"Hem eskiden beri maddî ve manevî hediyeler bana ağır geliyordu." Buradaki manevi hediyeden kasıt nedir? Hadislerde hediyeleşmek tavsiye edilirken, Üstad neden hediye kabul etmiyor?
Değerli Kardeşimiz;
Hadislerdeki "hediyeleşme" normal durumlar için genel geçer bir kuraldır. Normal şartlarda yapılacak hediyeleşme, muhabbet ve uhuvveti kuvvetlendirir.
Lakin bir de özel durumlar vardır ki, bu durumlarda hediyeleşme çirkin ve kerihtir. Mesela memurların ve amirlerin vazifelerini ifa etme karşılığında hediye kabul etmesi rüşvet kapsamına gireceği için çirkin ve kerih bir durumdur.
Bu asırda insanların nazarı maddiyata ve menfaate çok meyilli olduğu için, hediyelerini fisebilillah olarak değil bir beklenti ve menfaat için veriyorlar. Dolayısı ile bu zamandaki hediyeleşmeler dini içerikli olmaktan çok maddi içeriklidir.
Dini açıdan verilen hediyeler de bu zamanda kantarı kaçırdığı için, yine sakıncalı olarak görülmektedir. Çünkü bu zamanda dinen vazifeli olan kişilere verilecek hediyeler, onları ihlas ve samimiyetten uzaklaştıracağı, ayrıca kalbinde hastalık olan kişiler de bunlara verilen hediyeleri dini kullanma anlamına getireceği ve dine bu açıdan saldırma imkânı bulacağı için yapılmamasının daha isabetli olacağını Üstadımız fiilen göstermek açısından -haddizatında meşru ve hatta sünnet olan- hediyeleri reddetmiştir.
İman hizmeti yapan tüm meşrepler ve özellikle Risale-i Nur hizmetii halis tevhit mesleği olduğu için, bu tarz arızalı hediyeler ile kirletilmemelidir. Üstadımızın bu konuda azami hassas olması bundan dolayıdır. Yoksa normal ve halisane olan hediyeleşmelere karşı bir tutum içinde değildir.

Kayıtlı Veriler:
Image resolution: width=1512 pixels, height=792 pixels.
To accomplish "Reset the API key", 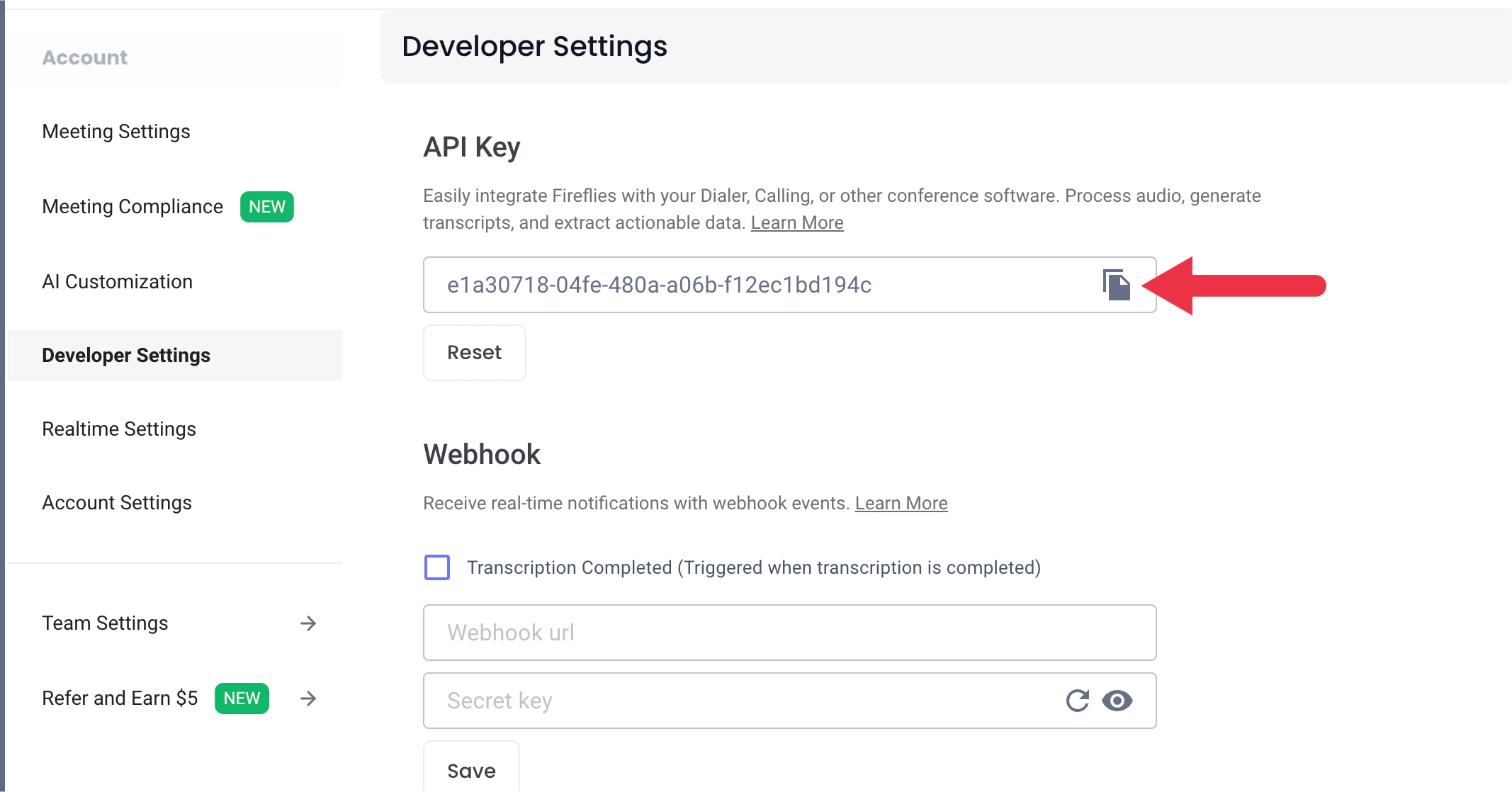I will tap(474, 352).
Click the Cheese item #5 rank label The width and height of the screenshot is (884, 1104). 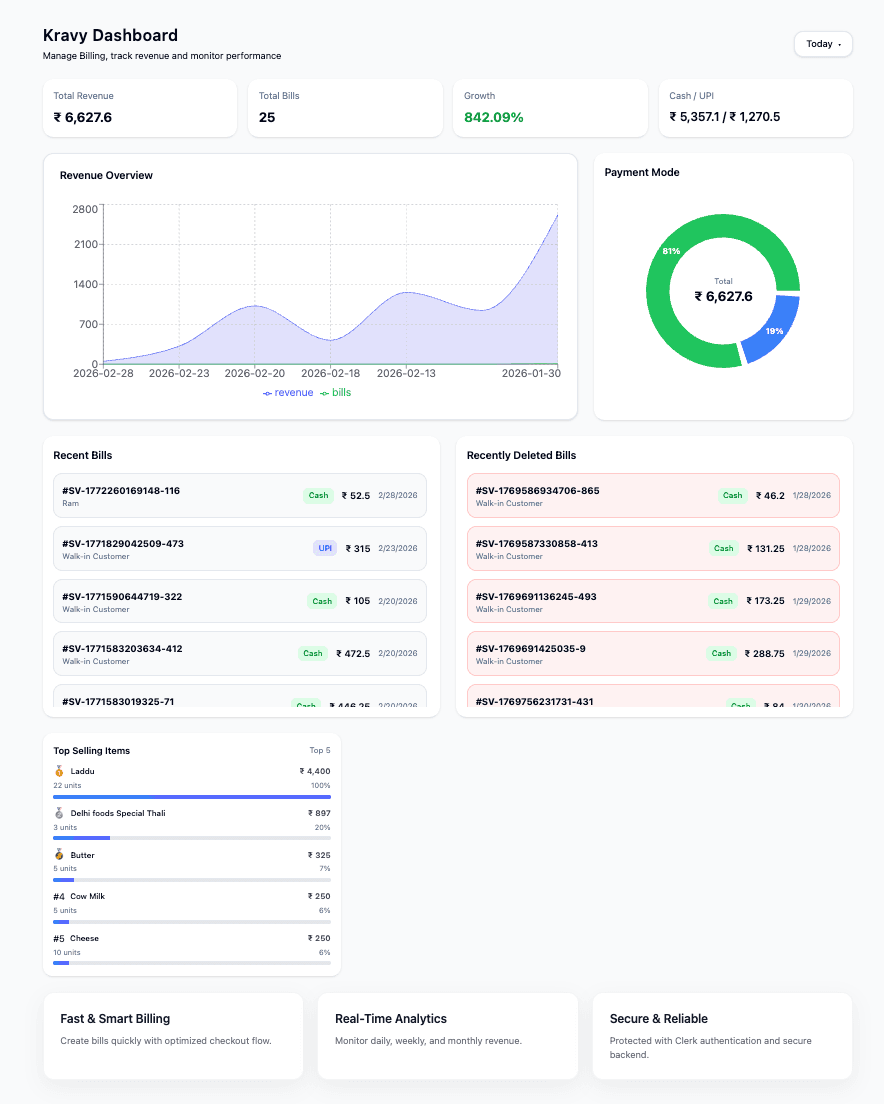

Amaç 1:
Hediyeleşme hakkındaki metinde "Bu asırda insanların nazarı" diye başlayan paragrafı, ana bilgileri koruyarak daha kısa biçimde yeniden yazın.
Amaç 2:
Lütfen aşağıdaki ifadelerin hediyeleşme hakkındaki metinle uyuşup uyuşmadığını belirtin. Her biri için evet ya da hayır deyin ve kararı belirleyen sözleri metinden aynen aktarın.
(a) Memurların vazifeleri karşılığında hediye kabul etmesi rüşvet kapsamına girer.
(b) Üstad her türlü hediyeleşmeye karşıdır.
(c) Normal şartlarda hediyeleşme muhabbeti zayıflatır.
Amaç 3:
Hediyeleşme hakkındaki metni son cümlesinden sonra gelecek şekilde sürdürün.
Bu görevlerde verilerden yararlanmanız gerekmiyor.

Görev Çıktısı 1:
Bu çağda insanlar maddiyata ve menfaate çok düşkün olduğundan hediyelerini Allah rızası için değil, bir beklenti ve çıkar için veriyor. Bu yüzden günümüzdeki hediyeleşmeler dinî olmaktan çok maddî içeriklidir.

Görev Çıktısı 2:
(a) Evet: "Mesela memurların ve amirlerin vazifelerini ifa etme karşılığında hediye kabul etmesi rüşvet kapsamına gireceği için çirkin ve kerih bir durumdur."
(b) Hayır: "Yoksa normal ve halisane olan hediyeleşmelere karşı bir tutum içinde değildir."
(c) Hayır: "Normal şartlarda yapılacak hediyeleşme, muhabbet ve uhuvveti kuvvetlendirir."

Görev Çıktısı 3:
"Manevi hediye"den maksat, duaların yine maddi ve manevi bir beklenti içinde edilmesidir. Yani birisi hâl dili ile şunu demek istiyor: "Üstadım sana dua ederim ama, bana ya bir keramet göster ya dünyevi işlerimin düzelmesine vesile ol ya da manevi makamlara çıkmama vesile ol." Gerçi bu tarz beklentiler günah değil, ama "azami ihlas" mesleğine uygun düşmüyorlar.
Manevi hediyelerden birisi de Üstadımızı ziyaret etmektir. Böyle bir hediye de bazı manevi makamlara ermeye vesile olmasını beklemek, hatta dünyevi ve maddi beklentilere vesile olabileceğinden bunu da Üstadımız kesin bir şekilde istememektedir.
Bu konuda İkinci Mektup bize aşağıda aldığımız şekliyle çok önemli ipuçları vermektedir. Şöyle ki:
"Eski Said minnet almazdı. Minnetin altına girmektense ölümü tercih ederdi. Çok zahmet ve meşakkat çektiği halde kaidesini bozmadı. Eski Said’in, senin bu biçare kardeşine irsiyet kalan şu hasleti ise, tezehhüd ve sun’î bir istiğnâ değil, belki dört beş ciddî esbaba istinat eder."
"Birincisi: Ehl-i dalâlet, ehl-i ilmi, ilmi vasıta-i cer etmekle ittiham ediyorlar, 'İlmi ve dini kendilerine medar-ı maişet yapıyorlar.' deyip insafsızcasına onlara hücum ediyorlar. Bunları fiilen tekzip lâzımdır."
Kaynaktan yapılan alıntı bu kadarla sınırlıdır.